1-Devant le TASS :

Seuls les préjudices personnels limitativement énumérés par l’article L 452-3 du Code de la Sécurité Sociale ne peuvent être indemnisés consécutivement à un accident du travail ou une maladie professionnelle (dans le cadre de la procédure en faute inexcusable) :

Les souffrances physiques et morales (un seul et même préjudice que l’on nomme pretium doloris), le préjudice esthétique et d’agrément et la perte de diminution de promotion professionnelle.

Les autres préjudices ne sont pas indemnisés par l’auteur du dommage (ex : aménagement du domicile au handicap, aménagement du véhicule, perte de chance…).

Non seulement ça fait un peu court, mais en plus les juridictions n’accordent quasiment jamais de dommages et intérêts pour perte de diminution de promotions professionnelles et englobent, je viens de le souligner les préjudices physiques et moraux au sein du pretium doloris.

De sorte que notre pauvre victime ne peut schématiquement qu’escompter une indemnisation de trois postes de ses préjudices !

Pour couronner le tout les indemnisations versées sont souvent ridiculement faibles, alors qu’elles sont destinées à compenser autant que faire se peut le préjudice subi !

La Cour d’Appel de ROUEN dans un arrêt du 21 Février 2007, vient de confirmer une décision du TASS de ROUEN sur le principe de la faute inexcusable d’un l’employeur, mais vient de réformer les quantum arbitrés en première instance dans des proportions relativement magistrales (explosant par là même le barème indicatif de son premier président datant de 2003) puisqu’ils ont presque été triplés !

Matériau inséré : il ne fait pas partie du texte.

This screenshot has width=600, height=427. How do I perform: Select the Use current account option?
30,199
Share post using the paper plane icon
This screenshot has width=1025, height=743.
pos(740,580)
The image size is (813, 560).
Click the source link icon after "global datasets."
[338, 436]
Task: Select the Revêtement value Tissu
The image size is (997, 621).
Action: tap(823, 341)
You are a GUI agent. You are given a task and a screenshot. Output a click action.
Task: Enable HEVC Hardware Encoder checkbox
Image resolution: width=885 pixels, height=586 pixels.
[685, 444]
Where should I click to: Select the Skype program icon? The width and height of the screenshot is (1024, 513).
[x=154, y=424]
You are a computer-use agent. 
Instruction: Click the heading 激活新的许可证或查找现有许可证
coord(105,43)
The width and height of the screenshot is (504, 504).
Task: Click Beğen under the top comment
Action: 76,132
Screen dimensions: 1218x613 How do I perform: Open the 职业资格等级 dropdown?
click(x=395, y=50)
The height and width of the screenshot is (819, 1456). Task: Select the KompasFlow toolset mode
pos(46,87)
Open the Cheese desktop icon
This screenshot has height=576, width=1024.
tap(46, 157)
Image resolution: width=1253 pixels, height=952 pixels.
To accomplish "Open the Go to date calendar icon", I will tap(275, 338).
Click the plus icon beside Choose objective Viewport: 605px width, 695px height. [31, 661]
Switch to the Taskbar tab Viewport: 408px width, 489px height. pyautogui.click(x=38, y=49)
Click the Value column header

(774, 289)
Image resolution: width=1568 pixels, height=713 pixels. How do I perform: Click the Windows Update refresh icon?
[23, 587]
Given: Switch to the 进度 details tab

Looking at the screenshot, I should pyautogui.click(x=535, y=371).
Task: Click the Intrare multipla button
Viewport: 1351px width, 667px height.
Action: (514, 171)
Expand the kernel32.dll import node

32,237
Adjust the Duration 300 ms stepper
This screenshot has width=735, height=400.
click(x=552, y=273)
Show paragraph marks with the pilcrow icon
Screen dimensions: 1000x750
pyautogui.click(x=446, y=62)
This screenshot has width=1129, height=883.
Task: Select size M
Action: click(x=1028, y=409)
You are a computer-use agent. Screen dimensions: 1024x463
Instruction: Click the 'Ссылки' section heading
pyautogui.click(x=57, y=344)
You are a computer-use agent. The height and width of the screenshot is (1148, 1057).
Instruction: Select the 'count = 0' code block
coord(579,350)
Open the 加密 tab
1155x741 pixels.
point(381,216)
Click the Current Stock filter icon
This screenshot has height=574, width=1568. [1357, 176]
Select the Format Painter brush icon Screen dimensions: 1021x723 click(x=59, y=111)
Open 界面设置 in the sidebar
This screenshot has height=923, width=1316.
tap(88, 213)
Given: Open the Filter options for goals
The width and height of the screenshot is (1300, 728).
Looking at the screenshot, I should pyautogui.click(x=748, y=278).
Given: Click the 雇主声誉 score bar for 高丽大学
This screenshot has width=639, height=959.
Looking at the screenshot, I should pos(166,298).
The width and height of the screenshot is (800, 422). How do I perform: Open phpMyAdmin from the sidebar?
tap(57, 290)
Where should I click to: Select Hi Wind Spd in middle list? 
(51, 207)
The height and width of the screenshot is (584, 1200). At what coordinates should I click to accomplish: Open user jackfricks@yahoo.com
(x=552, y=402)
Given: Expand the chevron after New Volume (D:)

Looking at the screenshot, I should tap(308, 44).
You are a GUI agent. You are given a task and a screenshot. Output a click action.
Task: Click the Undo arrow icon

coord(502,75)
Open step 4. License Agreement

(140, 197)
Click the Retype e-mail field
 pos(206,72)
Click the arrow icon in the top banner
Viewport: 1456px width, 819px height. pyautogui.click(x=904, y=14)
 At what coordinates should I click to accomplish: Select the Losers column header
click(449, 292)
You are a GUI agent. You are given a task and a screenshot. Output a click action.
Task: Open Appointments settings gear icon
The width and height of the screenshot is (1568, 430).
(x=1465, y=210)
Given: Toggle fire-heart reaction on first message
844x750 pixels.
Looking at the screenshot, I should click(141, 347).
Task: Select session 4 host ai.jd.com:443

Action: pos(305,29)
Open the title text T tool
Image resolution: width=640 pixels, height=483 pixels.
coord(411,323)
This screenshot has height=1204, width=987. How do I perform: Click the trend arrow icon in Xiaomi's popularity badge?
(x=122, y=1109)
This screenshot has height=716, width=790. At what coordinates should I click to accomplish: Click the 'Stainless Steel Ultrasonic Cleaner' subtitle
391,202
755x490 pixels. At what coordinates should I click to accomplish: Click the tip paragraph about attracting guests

De plus pour une première fois à ma connaissance une cour vient d’accorder le quatrième préjudice visé par le texte du Code de la SS (perte de diminution de promotions professionnelles) au simple visa du fait que le salarié aurait pu de par les dispositions de sa convention collective suivre une évolution de carrière (ce qui est tout le temps le cas).

2- Devant le CPH :

N’oubliez pas par ailleurs que lorsque le salarié est déclaré inapte et donc licencié consécutivement à un accident ou maladie professionnelle (ce qui est généralement le cas) et que la faute inexcusable a été admise par le TASS, le licenciement de ce dernier est nécessairement sans cause réelle et sérieuse.

La jurisprudence de la Cour de Cassation nous a par ailleurs gâté, puisque (fidèle à son empiétement sur le domaine du législateur) elle a ajouté au préjudice visé par l’article L 22-32-7 du Code du Travail, un préjudice complémentaire lié à la perte de l’emploi (C CASS 17/05/06).

3- Devant le TGI

Cette procédure est trop souvent oubliée dans la mesure où les ayants droits d’une victime non décédée ne peuvent se constituer devant le TASS.

Dans cette hypothèse pourtant lesdits ayants droits peuvent saisir le TGI pour solliciter l’indemnisation de leur préjudice par ricochet (souffrance qu’ils ont de voir leur proche diminué physiquement et moralement).